Despite the challenges and environmental hazards associated with mining them, these elements show up in a lot of other 20th century applications, too. Rare earths are in color televisions, camera lenses, fiber-optic cables, nuclear reactors, nickel-metal hydride batteries, aircraft engines, PET scanners and much more.

Tiny switches

A more familiar element made widespread cell phones and other personal computing possible – silicon.

As a semiconductor, silicon conducts electricity better than materials such as ceramics and glass do, but not as well as metals. This in-between status makes it possible to control how electrons zip around a semiconductor, a control that’s ideal for creating electrical switches for circuits in radios, televisions or computers. In the 1930s and 1940s these and other electronic devices relied on bulky, breakable glass vacuum tubes that weren’t all that reliable. Decades of semiconductor research pointed to another, slimmer way.

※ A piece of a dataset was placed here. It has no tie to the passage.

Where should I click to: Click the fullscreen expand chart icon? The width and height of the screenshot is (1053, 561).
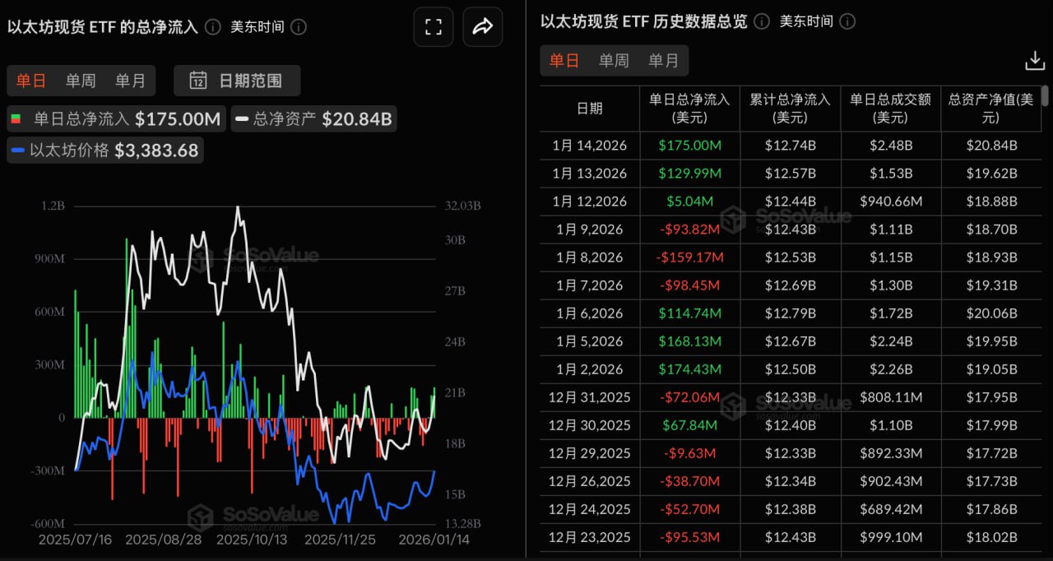point(434,27)
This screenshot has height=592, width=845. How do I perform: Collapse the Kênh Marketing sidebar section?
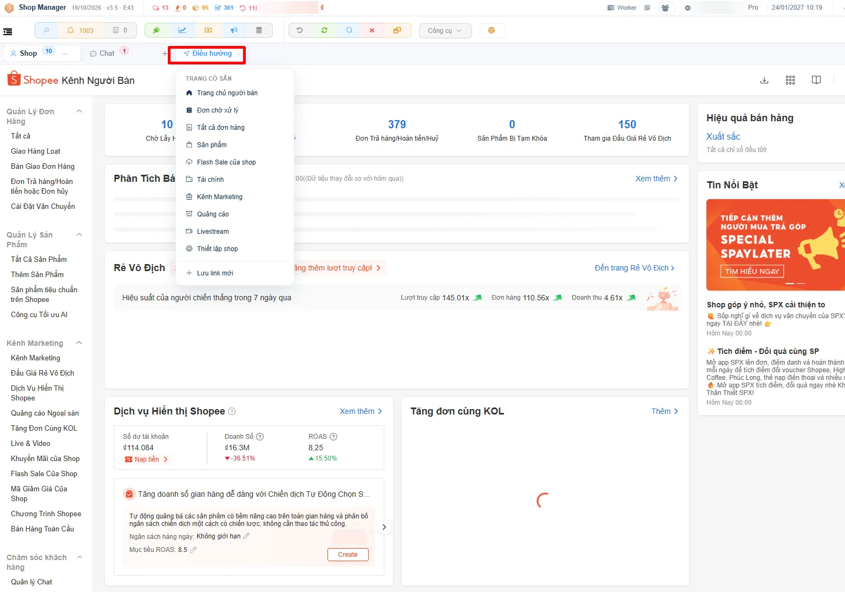80,343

The first semiconductor switch, dubbed the transistor, was made of germanium and invented at Bell Laboratories in 1947. But teams at Texas Instruments and Bell Labs were both eyeing silicon instead. Silicon holds up under higher temperatures (the temperatures that might show up in military applications — in a rocket, for example). Silicon is also less likely than germanium to leak current when a switch is supposed to be off. But achieving silicon success depended on the creation of high-purity forms and, as with germanium transistors, the ability to tune its electrical properties by incorporating other atoms. 

Though the two teams independently developed silicon transistors, Texas Instruments’ Gordon Teal gets the credit as his announcement came first, in May of 1954.

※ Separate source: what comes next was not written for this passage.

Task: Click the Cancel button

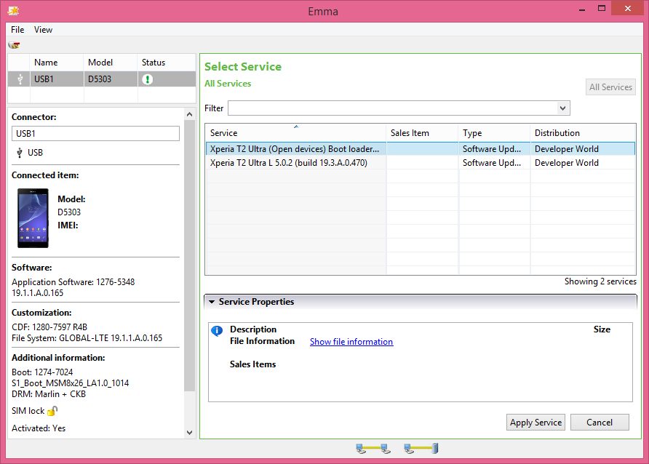Action: 600,423
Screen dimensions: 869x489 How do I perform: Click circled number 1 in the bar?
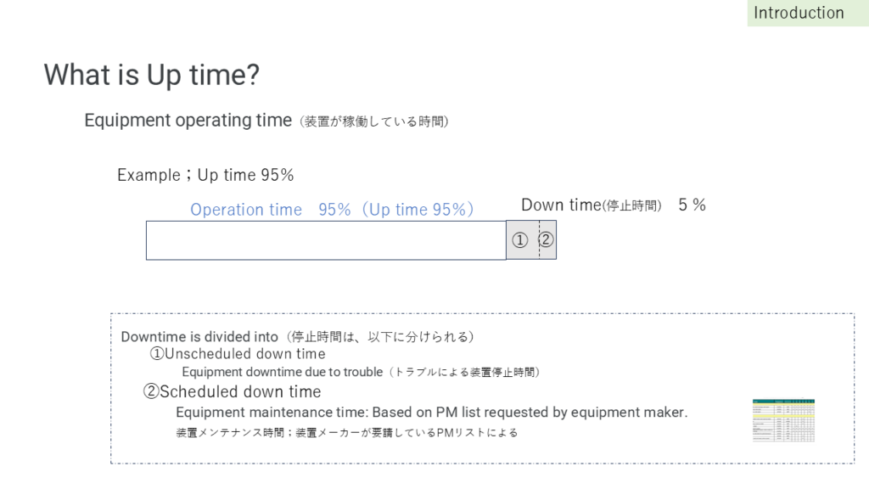(520, 240)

At a conference in Dayton, Ohio, toward the end of the day’s talks, Teal matter-of-factly revealed his company’s success. “Contrary to what my colleagues have told you about the bleak prospects for silicon transistors,” he said, “I happen to have a few of them here in my pocket.” His announcement, which followed other talks suggesting that the devices were years away, jolted the audience, which stampeded to the back of the room for copies of Teal’s talk, and out to the telephone booth to share the news.

Strung together

Our attention-sucking phones are right in front of our faces. But out of sight are the fiber optics that relay messages around the world in a flash.

All the glass strung out in the world’s optical cables could tether Earth to Uranus and then some, stretching some 4 billion kilometers. These cables ferry messages across countries and continents and across the seafloor. Optical fiber “really has strung the world together in a new way,” says Ainissa Ramirez, a materials scientist and author of the book The Alchemy of Us. Messages from across the Atlantic used to come by boat, she says, then came copper cables to relay telegraph dispatches in the 1840s. The first live telephone traffic sent through fiber-optic cables was in 1977 in Long Beach, Calif. Now e-mails from abroad arrive nearly instantaneously thanks to thin-as-hair optical fibers. People “have a new relationship with the dispatches that we get as a result of technology,” Ramirez says. “Of course, the internet is changing everything.”

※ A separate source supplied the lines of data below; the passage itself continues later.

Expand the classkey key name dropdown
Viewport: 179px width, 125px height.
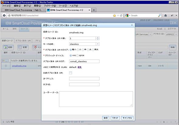[98, 44]
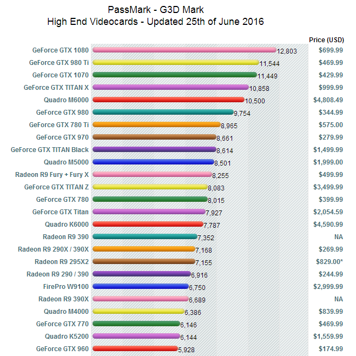Open the Quadro K6000 card link

(x=67, y=225)
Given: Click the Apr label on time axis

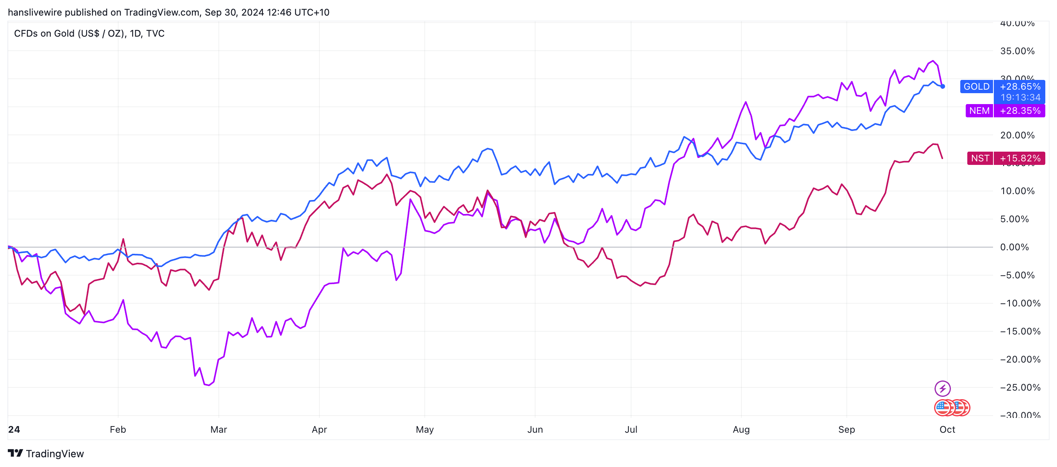Looking at the screenshot, I should pos(319,429).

Typically made of glass, though sometimes of plastic, these strands carry information in light coursing through their cores. A second layer prevents the light’s escape by bouncing it inward. The glass has to be ultrapure, free from foreign atoms, and so is grown from the bottom up. Gas molecules are deposited onto a rod that is later removed, a strategy figured out in the 1970s.

In a 1975 Science News article, reporter John Douglas hailed this technology that could carry many more messages than existing clogged communications systems. “Where wires once sufficed … a glut of messages has begun to tax the intrinsic limits of present technology.” Other elements are added into the glass that help amplify the signals. The composition is tuned to a tee to provide the necessary optical properties. The light moving through optical fibers often comes from lasers, another materials-driven technology.

And more

The list of materials that helped put oceans of information at our fingertips goes on and on.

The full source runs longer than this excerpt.